**WORK TO BE COMPLETED**
Your task is to count the lines of the entries below that include the word "Sort" and to give only the resulting number.

☆ ☆ ☆

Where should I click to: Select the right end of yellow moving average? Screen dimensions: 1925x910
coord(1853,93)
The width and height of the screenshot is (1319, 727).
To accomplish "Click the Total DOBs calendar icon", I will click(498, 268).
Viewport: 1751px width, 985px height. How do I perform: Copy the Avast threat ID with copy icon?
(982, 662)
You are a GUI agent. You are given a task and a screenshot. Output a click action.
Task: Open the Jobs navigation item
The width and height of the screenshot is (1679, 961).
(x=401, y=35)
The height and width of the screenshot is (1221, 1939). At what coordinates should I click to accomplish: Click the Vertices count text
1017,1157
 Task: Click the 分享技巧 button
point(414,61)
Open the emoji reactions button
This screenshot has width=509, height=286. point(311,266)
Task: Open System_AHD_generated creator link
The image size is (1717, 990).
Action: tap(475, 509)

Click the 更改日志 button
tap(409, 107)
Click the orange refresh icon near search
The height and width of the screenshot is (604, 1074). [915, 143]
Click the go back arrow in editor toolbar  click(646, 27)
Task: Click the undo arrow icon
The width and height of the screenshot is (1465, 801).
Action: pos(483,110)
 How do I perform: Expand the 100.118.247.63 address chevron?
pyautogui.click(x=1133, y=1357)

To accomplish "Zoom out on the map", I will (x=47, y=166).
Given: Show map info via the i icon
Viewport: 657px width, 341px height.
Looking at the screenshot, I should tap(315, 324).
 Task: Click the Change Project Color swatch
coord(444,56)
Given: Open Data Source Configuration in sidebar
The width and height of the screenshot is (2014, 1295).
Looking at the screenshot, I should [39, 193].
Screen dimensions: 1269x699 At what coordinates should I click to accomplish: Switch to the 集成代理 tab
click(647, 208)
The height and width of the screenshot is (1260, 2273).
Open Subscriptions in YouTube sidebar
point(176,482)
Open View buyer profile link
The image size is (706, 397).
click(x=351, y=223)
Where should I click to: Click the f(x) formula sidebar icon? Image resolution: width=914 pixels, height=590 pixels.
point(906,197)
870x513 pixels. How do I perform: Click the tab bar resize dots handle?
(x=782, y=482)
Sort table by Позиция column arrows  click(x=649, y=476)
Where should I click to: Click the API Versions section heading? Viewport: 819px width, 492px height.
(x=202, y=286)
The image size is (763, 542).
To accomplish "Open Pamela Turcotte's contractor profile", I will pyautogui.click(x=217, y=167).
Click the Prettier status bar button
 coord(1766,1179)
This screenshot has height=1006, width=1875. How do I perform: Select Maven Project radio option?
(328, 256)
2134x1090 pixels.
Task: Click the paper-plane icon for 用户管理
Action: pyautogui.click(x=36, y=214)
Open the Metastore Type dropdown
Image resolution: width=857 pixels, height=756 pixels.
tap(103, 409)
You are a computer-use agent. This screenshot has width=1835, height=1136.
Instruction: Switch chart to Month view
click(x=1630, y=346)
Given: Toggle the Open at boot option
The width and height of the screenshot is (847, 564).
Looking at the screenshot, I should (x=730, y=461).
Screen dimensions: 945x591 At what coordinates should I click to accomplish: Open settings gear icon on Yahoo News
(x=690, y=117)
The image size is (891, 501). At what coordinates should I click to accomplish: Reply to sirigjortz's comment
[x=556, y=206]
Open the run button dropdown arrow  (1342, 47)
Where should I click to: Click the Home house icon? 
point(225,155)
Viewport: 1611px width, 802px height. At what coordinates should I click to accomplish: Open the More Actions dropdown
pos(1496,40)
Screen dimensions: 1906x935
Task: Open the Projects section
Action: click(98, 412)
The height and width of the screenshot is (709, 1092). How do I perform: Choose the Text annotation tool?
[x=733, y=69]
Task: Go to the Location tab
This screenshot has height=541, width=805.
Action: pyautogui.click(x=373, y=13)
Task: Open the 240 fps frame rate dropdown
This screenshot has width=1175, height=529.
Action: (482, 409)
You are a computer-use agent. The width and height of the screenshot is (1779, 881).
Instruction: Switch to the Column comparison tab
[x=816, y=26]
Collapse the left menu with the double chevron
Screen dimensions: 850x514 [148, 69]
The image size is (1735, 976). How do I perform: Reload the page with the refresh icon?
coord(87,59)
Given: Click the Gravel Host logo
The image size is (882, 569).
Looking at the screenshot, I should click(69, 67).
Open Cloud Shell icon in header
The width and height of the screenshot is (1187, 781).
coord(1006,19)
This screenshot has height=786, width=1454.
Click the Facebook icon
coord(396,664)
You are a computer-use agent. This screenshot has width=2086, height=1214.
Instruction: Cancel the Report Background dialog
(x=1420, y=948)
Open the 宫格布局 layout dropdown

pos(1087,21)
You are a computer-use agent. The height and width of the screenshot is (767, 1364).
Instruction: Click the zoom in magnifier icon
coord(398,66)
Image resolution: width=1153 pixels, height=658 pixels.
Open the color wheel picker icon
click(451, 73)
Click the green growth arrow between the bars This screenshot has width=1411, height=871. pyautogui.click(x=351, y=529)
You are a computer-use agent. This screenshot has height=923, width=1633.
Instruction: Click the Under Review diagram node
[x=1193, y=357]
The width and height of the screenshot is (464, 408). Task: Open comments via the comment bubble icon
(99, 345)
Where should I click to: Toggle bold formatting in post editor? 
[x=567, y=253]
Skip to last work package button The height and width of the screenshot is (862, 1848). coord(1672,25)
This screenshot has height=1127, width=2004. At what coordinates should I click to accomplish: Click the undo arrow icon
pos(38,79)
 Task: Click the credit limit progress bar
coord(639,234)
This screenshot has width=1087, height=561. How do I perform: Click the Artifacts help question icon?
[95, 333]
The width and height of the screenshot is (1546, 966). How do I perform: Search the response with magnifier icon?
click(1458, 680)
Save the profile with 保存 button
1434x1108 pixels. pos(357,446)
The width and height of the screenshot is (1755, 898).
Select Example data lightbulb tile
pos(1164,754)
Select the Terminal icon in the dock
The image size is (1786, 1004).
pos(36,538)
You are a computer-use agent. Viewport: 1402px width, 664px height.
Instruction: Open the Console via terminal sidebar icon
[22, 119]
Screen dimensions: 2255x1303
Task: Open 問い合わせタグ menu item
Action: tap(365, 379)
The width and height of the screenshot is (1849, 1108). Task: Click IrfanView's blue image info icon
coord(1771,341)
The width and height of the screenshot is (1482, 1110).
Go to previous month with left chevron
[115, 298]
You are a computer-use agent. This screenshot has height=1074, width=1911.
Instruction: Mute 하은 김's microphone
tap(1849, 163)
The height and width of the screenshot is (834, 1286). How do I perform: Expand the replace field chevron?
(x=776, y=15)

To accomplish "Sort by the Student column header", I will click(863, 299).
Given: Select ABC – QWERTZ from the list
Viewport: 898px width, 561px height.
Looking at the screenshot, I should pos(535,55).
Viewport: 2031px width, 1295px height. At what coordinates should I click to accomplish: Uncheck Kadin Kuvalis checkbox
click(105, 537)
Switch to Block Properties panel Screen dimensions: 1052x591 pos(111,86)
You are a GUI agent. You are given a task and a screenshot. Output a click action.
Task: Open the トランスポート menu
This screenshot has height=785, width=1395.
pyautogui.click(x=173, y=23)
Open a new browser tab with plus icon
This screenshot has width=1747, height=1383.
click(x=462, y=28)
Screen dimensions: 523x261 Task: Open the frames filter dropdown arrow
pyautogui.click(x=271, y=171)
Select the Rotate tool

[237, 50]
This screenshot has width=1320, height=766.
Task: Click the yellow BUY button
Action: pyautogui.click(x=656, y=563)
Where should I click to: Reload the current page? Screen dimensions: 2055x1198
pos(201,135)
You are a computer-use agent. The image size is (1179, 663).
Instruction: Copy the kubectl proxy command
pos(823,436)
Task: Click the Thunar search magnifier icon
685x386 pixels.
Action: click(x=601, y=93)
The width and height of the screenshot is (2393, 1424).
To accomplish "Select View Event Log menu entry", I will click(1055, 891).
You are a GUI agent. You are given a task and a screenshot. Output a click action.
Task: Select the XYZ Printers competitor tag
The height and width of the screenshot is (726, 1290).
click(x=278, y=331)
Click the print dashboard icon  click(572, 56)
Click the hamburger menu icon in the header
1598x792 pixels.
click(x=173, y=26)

☆ ☆ ☆

**TASK ANSWER**
2